Leveraging the active conformation of LFA-1 as a potential target for hematological malignancies.

Current therapeutic strategies for non-Hodgkin's lymphomas (NHLs) and chronic lymphocytic leukemia (CLL) are limited by systemic toxicity, acquired resistance, and tumor-mediated immune suppression. To address these challenges, we introduce a novel nano-liposomal (NP) delivery system that exploits the overexpressed, open-active conformation of lymphocyte function-associated antigen-1 (LFA-1) on malignant hematopoietic cells. This approach facilitates the selective delivery of Wiskott-Aldrich syndrome (WAS)-specific short interfering RNA (siRNA) to lymphoma and leukemia cells. Compared to conventional therapies, our LFA-1-targeted NP system provides a significant advantage by enhancing cell-specific delivery, thereby minimizing off-target effects and potentially reducing systemic toxicity. LFA-1-targeted nanoparticles facilitated the precise delivery of WAS siRNA, resulting in potent inhibition of cytoskeletal-mediated oncogenesis.

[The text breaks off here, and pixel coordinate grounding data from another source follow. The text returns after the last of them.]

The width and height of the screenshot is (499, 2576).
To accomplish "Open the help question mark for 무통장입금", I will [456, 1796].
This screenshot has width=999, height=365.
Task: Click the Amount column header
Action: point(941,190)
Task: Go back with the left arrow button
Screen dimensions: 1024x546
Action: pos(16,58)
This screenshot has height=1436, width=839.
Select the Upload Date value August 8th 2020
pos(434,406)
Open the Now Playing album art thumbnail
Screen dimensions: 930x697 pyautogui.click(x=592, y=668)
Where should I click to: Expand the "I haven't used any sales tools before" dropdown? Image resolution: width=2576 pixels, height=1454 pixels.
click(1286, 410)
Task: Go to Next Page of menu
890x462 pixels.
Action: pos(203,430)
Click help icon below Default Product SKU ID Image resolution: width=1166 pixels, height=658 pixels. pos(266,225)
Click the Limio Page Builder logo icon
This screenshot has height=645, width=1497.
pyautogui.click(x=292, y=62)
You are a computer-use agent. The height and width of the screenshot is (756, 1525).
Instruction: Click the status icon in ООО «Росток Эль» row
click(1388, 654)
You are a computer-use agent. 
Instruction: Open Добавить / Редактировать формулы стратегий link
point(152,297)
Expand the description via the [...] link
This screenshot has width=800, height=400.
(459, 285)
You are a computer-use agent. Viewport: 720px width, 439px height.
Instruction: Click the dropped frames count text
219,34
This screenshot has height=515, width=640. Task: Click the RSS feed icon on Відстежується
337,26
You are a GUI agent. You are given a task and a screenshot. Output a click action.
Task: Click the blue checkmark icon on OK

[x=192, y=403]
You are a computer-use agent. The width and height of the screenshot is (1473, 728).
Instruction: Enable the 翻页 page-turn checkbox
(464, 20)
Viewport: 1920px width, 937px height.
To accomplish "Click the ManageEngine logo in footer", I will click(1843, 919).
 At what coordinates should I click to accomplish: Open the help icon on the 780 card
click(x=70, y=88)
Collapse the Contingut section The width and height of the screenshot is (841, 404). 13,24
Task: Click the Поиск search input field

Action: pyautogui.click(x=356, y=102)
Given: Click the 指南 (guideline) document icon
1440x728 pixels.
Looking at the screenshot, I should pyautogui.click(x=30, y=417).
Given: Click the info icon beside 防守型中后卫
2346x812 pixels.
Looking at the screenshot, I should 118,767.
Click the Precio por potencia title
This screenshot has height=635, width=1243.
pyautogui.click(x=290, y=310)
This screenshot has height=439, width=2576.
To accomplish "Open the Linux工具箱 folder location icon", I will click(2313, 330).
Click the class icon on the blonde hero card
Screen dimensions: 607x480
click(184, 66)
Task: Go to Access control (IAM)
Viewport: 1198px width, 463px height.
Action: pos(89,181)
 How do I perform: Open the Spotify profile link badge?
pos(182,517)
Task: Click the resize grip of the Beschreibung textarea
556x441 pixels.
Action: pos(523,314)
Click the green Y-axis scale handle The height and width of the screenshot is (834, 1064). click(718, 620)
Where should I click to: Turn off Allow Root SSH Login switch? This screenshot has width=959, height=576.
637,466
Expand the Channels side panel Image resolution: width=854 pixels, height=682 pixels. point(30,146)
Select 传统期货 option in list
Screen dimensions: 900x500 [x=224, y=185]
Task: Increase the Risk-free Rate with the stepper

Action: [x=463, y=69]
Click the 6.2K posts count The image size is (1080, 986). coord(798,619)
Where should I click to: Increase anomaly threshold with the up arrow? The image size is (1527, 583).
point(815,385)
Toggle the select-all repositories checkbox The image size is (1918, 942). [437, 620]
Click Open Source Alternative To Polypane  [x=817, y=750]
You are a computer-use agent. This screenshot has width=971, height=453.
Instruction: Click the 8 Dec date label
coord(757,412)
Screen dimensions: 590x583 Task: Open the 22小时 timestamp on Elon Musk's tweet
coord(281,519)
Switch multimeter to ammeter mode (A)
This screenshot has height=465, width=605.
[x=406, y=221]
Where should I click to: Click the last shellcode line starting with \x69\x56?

In vitro assays using patient-derived NHL and CLL cells confirmed significant reductions in proliferation, migration, and invasive capacity. These findings were further validated in vivo, where the targeted delivery system effectively suppressed tumor growth in a human B-NHL xenograft model. This targeted delivery strategy offers a precision approach to gene silencing in hematologic malignancies, potentially improving therapeutic efficacy and reducing adverse effects compared to current non-selective treatments for hematological malignancies, including B-NHL and CLL.